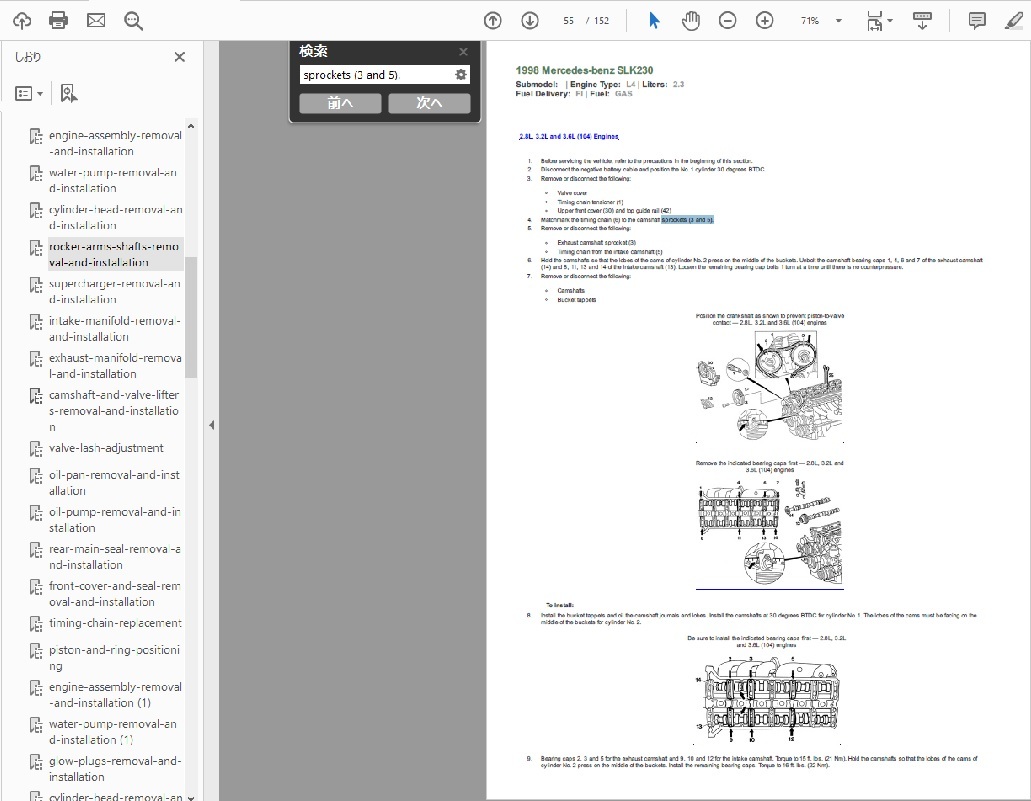
Task: Go to the previous page with the up arrow
Action: [x=492, y=20]
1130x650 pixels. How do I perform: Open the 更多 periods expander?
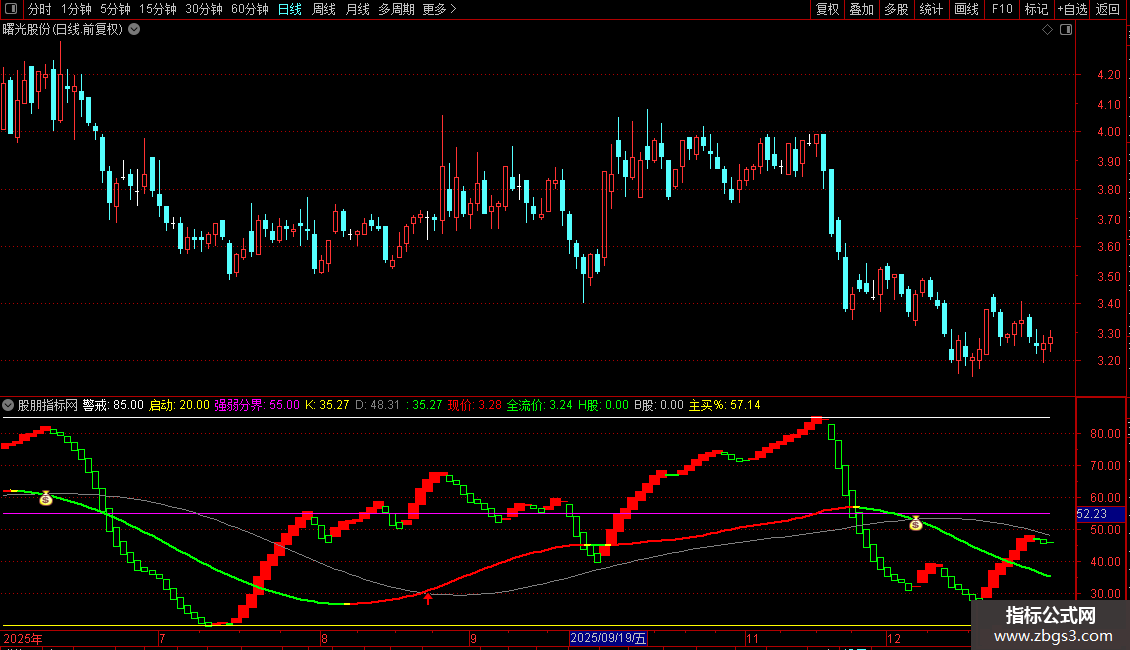click(439, 9)
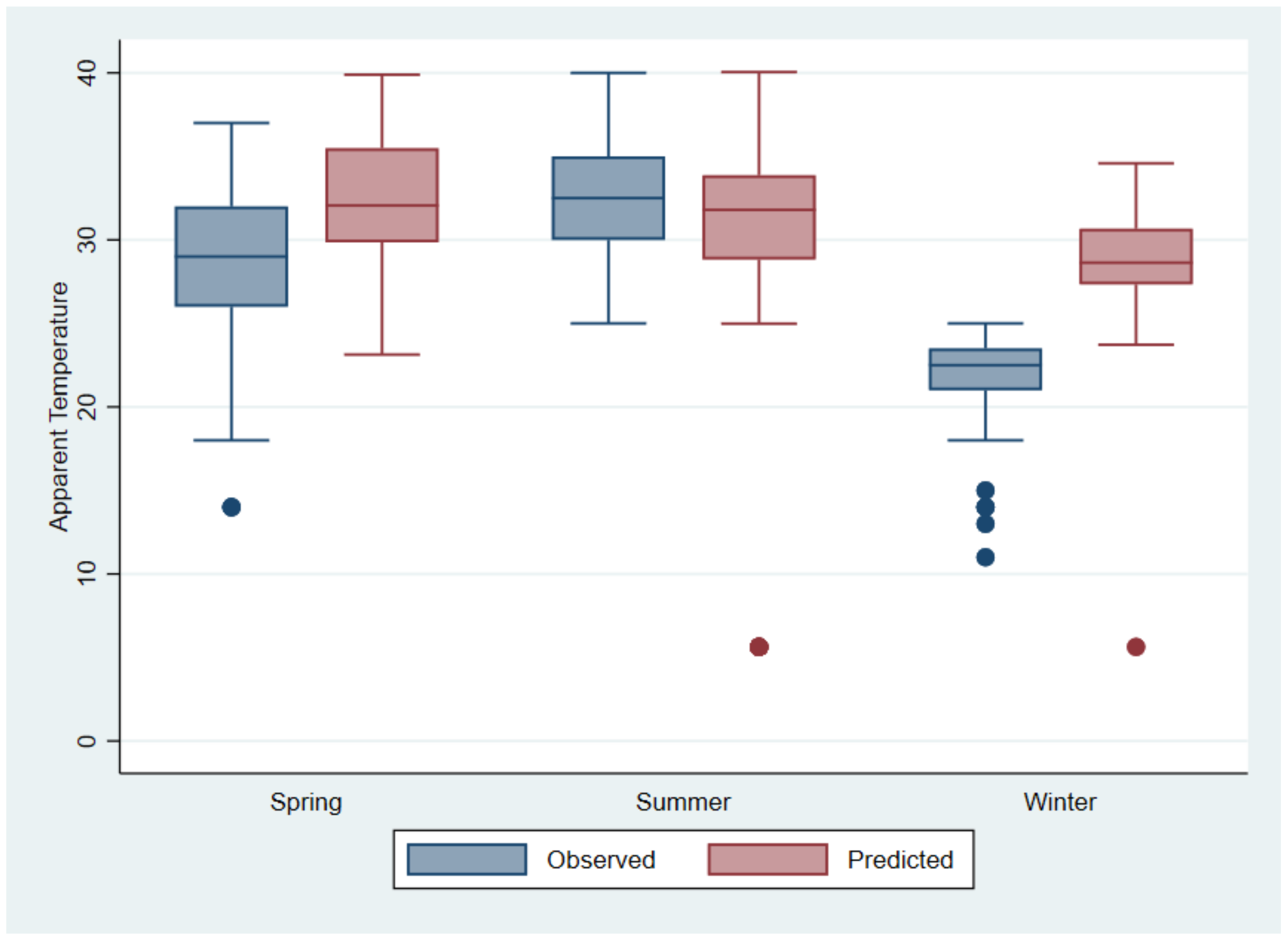Click the Spring observed outlier dot
This screenshot has width=1288, height=942.
(231, 507)
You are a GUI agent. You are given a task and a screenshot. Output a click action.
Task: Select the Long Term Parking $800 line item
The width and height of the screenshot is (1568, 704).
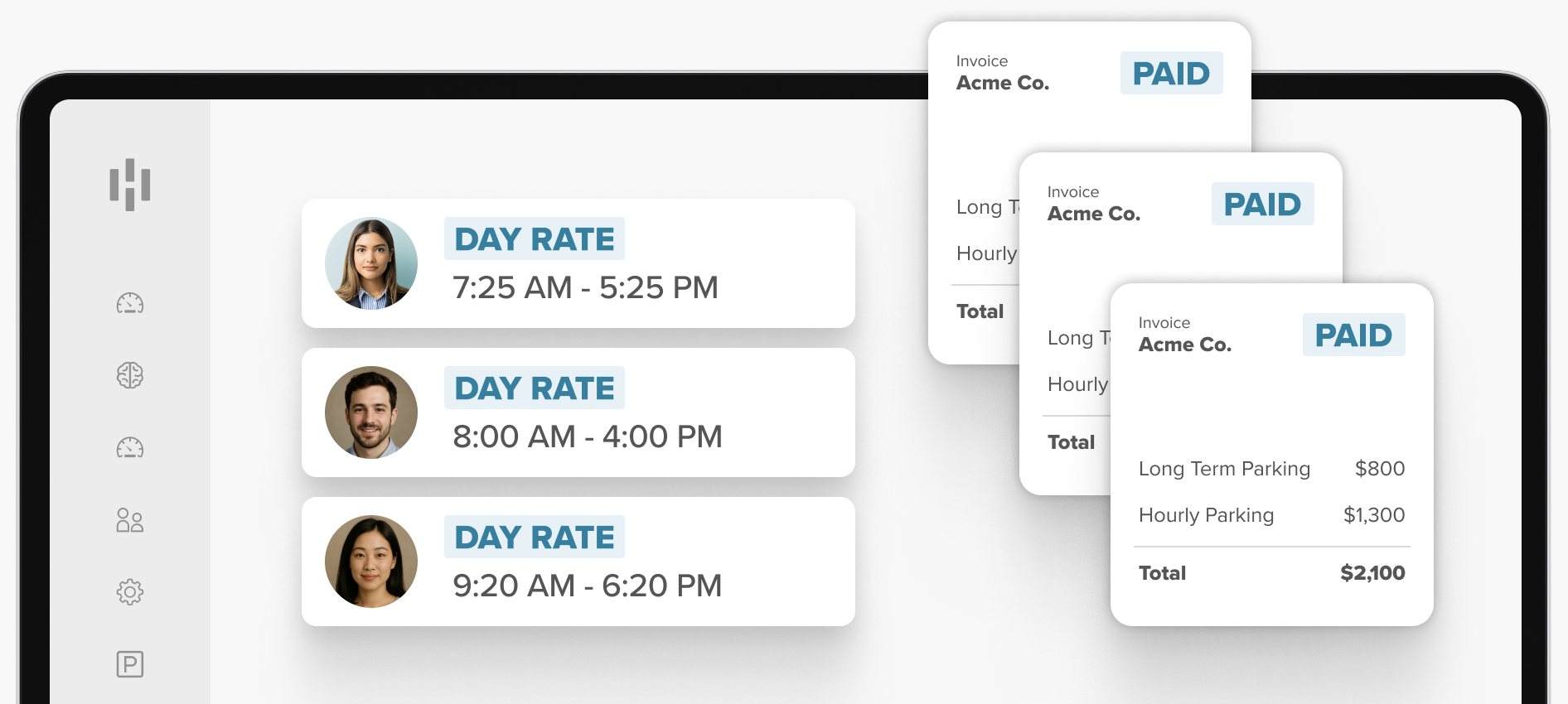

========================

* **TASK GOAL**
Exercise for the records above: copy only the lines from the one with "1130x650 pixels. How" to the one with "Task: Select the", both ends kept, and drop the pictures.

* **ANSWER AREA**
1130x650 pixels. How do I perform: Open the 更多 periods expander?
click(439, 9)
Click the Spring observed outlier dot
This screenshot has width=1288, height=942.
(231, 507)
You are a GUI agent. You are given a task and a screenshot. Output a click action.
Task: Select the Long Term Parking $800 line item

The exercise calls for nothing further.